Getting Lost In The Virtual World
People are slowly becoming strangers to boredom.
Facebook keeps us busy in between e-mail and Google, and given how simple it’s spread to even our grandparents, social networking websites could one day become our dominant means of communication.
I recently spent two weeks without Internet and even though I kept myself busy by climbing my mango trees and hosting a themed party at my house, I was unable to do any of my school work without it.
At this rate, kids will not be able to understand a life without Internet and the ability to instantly download answers to pretty much any question.
I tried watching TV, but it’s easy to see why a lot of us young people have already abandoned it, except to watch sports and Family Guy: because whenever I watched, it seemed the only thing on was whiny teenagers and obnoxious people working in cubicles.
If you rely on your computer incessantly, then wouldn’t you love another handheld computer built right into your phone? Everyone needs a little down time to think about things over; a phone with Netflix puts an end to that with seasons of The Office ready to stream at the touch of a button.
Anyone my age can go out and ride a bike or climb a mango tree. We all used to do things like that in school and maybe it’s our fear of the evil of the world or high gas prices, but the Internet is making it seem to young people that it’s okay to sit on your butt all day.

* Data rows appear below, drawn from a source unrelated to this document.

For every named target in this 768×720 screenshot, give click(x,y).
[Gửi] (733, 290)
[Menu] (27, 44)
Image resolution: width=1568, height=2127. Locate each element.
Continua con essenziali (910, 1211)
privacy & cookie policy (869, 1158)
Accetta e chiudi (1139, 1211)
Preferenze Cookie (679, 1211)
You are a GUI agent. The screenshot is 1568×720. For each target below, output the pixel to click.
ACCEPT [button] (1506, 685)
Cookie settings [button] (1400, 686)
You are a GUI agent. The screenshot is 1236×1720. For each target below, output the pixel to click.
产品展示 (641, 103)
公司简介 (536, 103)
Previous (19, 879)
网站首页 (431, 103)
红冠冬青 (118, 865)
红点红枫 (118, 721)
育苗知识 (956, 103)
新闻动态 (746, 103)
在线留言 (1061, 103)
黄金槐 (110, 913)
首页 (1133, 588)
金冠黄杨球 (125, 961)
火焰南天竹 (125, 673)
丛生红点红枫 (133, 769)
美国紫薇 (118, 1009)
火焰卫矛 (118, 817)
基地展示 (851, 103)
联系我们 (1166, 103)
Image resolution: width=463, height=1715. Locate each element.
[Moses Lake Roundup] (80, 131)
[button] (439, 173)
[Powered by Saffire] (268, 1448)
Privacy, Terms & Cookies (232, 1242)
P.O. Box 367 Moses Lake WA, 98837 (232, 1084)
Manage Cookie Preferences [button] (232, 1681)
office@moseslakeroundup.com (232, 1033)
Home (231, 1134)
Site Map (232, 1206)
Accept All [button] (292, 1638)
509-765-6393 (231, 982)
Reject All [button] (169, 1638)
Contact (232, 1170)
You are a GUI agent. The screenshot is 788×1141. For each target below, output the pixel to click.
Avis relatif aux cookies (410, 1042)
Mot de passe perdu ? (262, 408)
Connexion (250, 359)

When our kids go to school, they’ll have super cool cell phones with all sorts of lights that will make us senile by age 50. It will be utterly impossible to make a child study his e-files when he has to visit his Facebook first or check out YouTube for clips of hot new video games.
We may all end up looking and living like the space civilization from Wall-E. I wouldn’t want that to happen, but when I see women walking with tiny $1,000 dogs in baby-strollers it makes me think: “Dear God! Something is wrong here!”